Katak ini berukukuran kecil, kepala runcing pendek, jari kaki sepasang bintil metatarsal, tekstur kulit berkerut, tertutup oleh bintil-bintil panjang yang tampak tipis, bintil-bintil ini biasanya memanjang parallel dengan sumbu tubuh. Warna kotor seperti lumpur dengan bercak-bercak yang lebih gelap, kurang jelas tetapi simetris, kadang-kadang dengan warna kehijauan dan sedikit semu kemerahan. kaki belakang panjang dan kuat, kaki belakang berselaput renang tidak penuh sampai piringan sendi. Ukuran tubuh jantan 90-175 mm dan betina 85-125 mm. Katak ini biasanya terdapat di hutan primer sampai hutan sekunder, di sungai-sungai sedang sampai anak sungai, saat musim kawin jantan menggali lubang di pasir atau kerikil halus ( gravel ), dimana betina akan meletakkan telurnya. Katak ini tersebar di Aceh, Sumatra, Kalimantan, dan Semenanjung Malaysia ( Iskandar, 2003 ).

3.2 Kunci Determinasi

Dari pengamatan morfologi yang telah dilakukan dapat dibuat kunci determinasi dari amphibi tersebut, yaitu:

1.a. Amphibi berkaki…………………………………………………………………..2

b. Amphibi tidak berkaki……………………………………………. Ichthyophis glutinosus

2.a. Kulit kering waktu masih hidup…………………………………………..………3

b. Kulit licin dan basah waktu masih hidup…………………………………………4

3.a. Tidak terdapat alur supraorbital……………………………………. Bufo Asper

b. Terdapat alur supraorbital………………………………………… Bufo melanostictus

4.a. Phalang ketiga dan keempat pada jari keempat bebas tanpa selaput renang……………………………………………………………..Fejervarya limnocharis

b. Bercaj pada dasar kepala tebal dan rata…………………………… Limnonectes kuhlii

IV. KESIMPULAN DAN SARAN

4.1 Kesimpulan

Dari praktikum Morfologi Amphibi dapat disimpulkan sebagai berikut :

1. Bufo Asper memiliki ciri khas yaitu supra orbital yang sedikit lebih besar dan berhubungan dengan bagian tengah subtympani dengan tympanum yang jelas, parotoid menonjol, kakinya tidak sesuai untuk melompat dan kebanyakan jenis ini menggunakan sebagian waktunya di darat atau di dalam lubang.

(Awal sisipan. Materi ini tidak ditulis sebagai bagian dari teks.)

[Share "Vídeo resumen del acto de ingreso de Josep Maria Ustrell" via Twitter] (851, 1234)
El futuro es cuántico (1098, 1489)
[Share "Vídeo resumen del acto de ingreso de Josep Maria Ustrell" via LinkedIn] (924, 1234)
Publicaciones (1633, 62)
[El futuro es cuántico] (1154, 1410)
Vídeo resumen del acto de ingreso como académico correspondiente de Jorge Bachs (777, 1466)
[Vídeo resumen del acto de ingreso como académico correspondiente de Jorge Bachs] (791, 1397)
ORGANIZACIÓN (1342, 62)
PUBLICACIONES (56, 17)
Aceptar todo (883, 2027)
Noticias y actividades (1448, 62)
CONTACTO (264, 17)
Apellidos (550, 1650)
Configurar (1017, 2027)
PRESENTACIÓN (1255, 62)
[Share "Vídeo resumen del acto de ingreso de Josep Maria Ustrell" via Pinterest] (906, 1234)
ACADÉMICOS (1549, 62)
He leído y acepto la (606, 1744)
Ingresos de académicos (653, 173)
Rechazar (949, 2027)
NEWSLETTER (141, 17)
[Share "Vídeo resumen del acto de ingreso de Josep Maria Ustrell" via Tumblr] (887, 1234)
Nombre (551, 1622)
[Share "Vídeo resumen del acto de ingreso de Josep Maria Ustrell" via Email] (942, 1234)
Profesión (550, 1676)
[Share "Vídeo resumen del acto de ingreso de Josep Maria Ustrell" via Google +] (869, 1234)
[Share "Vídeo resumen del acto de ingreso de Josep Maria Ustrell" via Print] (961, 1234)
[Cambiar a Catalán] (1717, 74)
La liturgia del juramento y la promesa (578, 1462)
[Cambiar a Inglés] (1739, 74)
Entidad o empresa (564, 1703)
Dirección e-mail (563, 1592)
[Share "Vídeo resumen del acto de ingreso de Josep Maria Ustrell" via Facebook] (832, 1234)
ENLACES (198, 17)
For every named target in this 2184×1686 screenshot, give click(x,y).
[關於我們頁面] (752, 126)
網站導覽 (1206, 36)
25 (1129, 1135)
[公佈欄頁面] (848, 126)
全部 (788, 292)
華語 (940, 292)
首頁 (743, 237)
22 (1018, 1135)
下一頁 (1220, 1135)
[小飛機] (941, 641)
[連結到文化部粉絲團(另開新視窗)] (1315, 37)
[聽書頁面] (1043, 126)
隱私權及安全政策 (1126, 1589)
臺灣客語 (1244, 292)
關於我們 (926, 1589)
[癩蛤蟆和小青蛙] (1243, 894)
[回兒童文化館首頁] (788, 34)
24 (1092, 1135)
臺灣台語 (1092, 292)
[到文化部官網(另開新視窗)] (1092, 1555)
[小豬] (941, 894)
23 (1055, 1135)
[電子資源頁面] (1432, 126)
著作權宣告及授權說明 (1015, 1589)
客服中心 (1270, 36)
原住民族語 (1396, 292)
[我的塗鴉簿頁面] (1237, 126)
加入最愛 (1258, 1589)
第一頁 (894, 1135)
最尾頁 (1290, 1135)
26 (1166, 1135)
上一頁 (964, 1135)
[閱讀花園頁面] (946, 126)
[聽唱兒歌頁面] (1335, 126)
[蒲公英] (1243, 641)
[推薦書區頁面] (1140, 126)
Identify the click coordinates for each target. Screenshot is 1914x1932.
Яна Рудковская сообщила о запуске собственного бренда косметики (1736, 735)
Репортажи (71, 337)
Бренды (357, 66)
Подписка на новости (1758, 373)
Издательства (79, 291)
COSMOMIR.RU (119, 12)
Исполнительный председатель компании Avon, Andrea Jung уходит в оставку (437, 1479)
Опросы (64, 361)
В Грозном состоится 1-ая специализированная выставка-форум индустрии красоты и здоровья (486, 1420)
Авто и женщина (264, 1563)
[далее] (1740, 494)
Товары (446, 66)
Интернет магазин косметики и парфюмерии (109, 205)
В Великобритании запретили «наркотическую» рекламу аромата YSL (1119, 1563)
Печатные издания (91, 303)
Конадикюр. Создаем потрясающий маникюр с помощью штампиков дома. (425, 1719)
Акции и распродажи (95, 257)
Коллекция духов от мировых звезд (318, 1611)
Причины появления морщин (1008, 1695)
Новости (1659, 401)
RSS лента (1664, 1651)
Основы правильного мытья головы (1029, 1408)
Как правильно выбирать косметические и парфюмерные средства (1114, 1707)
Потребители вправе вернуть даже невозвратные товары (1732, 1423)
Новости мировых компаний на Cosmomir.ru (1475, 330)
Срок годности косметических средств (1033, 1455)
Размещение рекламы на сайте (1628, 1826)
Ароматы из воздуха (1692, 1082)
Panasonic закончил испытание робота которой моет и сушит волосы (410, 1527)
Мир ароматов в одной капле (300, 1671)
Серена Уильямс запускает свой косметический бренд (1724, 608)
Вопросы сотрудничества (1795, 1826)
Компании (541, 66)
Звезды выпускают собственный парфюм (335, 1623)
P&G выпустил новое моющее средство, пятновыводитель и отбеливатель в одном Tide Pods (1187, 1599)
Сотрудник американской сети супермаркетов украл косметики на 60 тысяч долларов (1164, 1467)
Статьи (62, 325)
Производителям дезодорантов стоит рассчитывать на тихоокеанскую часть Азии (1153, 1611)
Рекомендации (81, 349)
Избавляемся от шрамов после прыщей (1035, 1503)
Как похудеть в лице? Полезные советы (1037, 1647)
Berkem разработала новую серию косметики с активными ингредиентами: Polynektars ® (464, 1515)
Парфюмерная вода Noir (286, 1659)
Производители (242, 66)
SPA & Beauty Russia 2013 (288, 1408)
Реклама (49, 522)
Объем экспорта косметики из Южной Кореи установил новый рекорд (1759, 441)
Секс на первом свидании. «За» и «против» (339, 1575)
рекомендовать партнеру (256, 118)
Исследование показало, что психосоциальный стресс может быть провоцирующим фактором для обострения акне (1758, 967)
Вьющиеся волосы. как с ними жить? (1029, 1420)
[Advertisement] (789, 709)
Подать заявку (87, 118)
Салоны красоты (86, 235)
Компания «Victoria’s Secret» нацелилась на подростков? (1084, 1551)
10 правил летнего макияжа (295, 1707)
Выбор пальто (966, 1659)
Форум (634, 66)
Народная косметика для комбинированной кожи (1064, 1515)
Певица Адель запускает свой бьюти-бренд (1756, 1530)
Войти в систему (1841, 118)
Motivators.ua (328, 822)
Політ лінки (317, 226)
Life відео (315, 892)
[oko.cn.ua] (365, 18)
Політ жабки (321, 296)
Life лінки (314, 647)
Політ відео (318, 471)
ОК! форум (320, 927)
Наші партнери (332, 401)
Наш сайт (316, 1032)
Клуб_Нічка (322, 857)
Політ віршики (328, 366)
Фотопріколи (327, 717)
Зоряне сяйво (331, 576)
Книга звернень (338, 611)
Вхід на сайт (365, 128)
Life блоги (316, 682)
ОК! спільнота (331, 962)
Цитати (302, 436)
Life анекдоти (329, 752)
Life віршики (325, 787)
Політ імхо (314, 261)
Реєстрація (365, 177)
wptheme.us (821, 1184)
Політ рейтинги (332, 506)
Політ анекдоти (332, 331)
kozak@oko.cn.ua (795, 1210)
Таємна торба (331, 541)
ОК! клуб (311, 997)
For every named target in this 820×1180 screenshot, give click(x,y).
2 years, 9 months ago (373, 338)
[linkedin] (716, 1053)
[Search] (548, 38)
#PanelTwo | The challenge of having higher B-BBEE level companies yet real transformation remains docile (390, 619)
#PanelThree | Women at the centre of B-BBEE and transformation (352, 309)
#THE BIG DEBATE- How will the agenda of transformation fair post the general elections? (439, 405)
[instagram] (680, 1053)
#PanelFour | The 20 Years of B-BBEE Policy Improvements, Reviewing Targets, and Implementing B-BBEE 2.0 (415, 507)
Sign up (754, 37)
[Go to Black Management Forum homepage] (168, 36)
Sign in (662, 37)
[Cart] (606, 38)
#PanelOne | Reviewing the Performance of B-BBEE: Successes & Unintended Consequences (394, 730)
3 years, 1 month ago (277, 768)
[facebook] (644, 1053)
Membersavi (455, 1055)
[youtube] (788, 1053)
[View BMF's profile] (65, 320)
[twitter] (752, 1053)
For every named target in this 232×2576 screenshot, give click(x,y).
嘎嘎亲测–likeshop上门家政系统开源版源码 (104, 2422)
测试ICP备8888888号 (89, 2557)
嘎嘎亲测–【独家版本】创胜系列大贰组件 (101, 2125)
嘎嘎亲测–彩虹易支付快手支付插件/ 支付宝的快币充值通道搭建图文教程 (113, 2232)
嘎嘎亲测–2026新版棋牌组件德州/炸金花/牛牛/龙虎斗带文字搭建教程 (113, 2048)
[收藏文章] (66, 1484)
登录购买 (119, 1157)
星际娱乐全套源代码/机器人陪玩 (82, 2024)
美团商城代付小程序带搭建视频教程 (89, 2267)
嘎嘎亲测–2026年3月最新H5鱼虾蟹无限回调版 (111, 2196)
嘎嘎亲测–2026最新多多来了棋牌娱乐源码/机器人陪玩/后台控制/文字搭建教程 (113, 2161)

2. Bufo melanostictus memiliki ciri khas yaitu alur supra orbital yang dihubungkan dengan kelenjar parotoid oleh alur supra tympanik, kelenjar parotoid berbentuk lonjong, jari kaki berselaput renang sampai ujung dan tekstur kulit kasar diliputi bintil-bintil berduri/ benjolan.

3. Ichthyophis glutinosus memiliki ciri khas yaitu bentuk seperti cacing mempunyai ruas-ruas, tipe mulut runcing, mempunyai alat khusus seperti lateral line.

4. Fejervarya limnocharis memiliki ciri khas yaitu bertubuh pendek dan berkepala meruncing, memiliki sepasang lipatan kulit berjalan dari belakang mata melewati atas timpanum (gendang telinga) hingga ke bahu, selaput renang pada kaki belakang tertutupi setengah.

5. Limnonectes kuhlii merupakan katak panggul yang memliki bercak pada dasar kepala tebal dan rata.

4.2 Saran

Dari praktikum yang telah dilaksanakan maka disarankan kepada praktikan untuk lebih teliti dan cermat dalam pemilihan objek. Selain itu dalam melakukan pengukuran juga harus lebih teliti agar hasil yang didapatkan lebih akurat. Dan yang paling terpenting dalam memilih bahan untuk dipraktikum hari itu harus tepat dan benar.


DAFTAR PUSTAKA

Bardach, J.E.; J.H. Ryther & W.O. McLarney. 1972. Aquaculture. the Farming and Husbandry of Freshwater and Marine Organisms. http://id. wikipedia. org/wiki/vertebrata. 23 Maret 2010.

Bartlett, R.D. 1988. Frogs, Toads and Treefrogs, Barron's : New York.

Boulenger, G. A. 1890. Fauna of British India. Reptilia and Batrachia

Djuhanda, T. 1974. Analisa Struktur Vertebrata. Armico: Bandung.

Djuhanda, T. 1982. Anatomi dari empat Hewan Vertebrata_Armico : Bandung.

Duellman, W. E. and L. Trueb. 1986. Biology of Amphibians. McGraw – Hill Book Company. New York.

Iskandar, D.T. 1998. Amphibi Jawa dan Bali, Seri Panduan Lapangan. Puslitbang Biologi-LIPI.

Iskandar, D.T Mirza. 2003. Panduan Lapangan Amfibi Kawasan Ekosistem Leuser : Jakarta

Mistar, D. T. Iskandar. 2003. Panduan Lapangan Amphibi Kawasan Ekosistem Leuser. The Gibbon Foundation: Jakarta.

Soesono, R, dkk. 1968. Diktat Asistensi Preparat. UGM : Yogyakarta

Van Kampen, P. N. 1923. The Amphibian of Indo-Australian Archipilago. Leiden.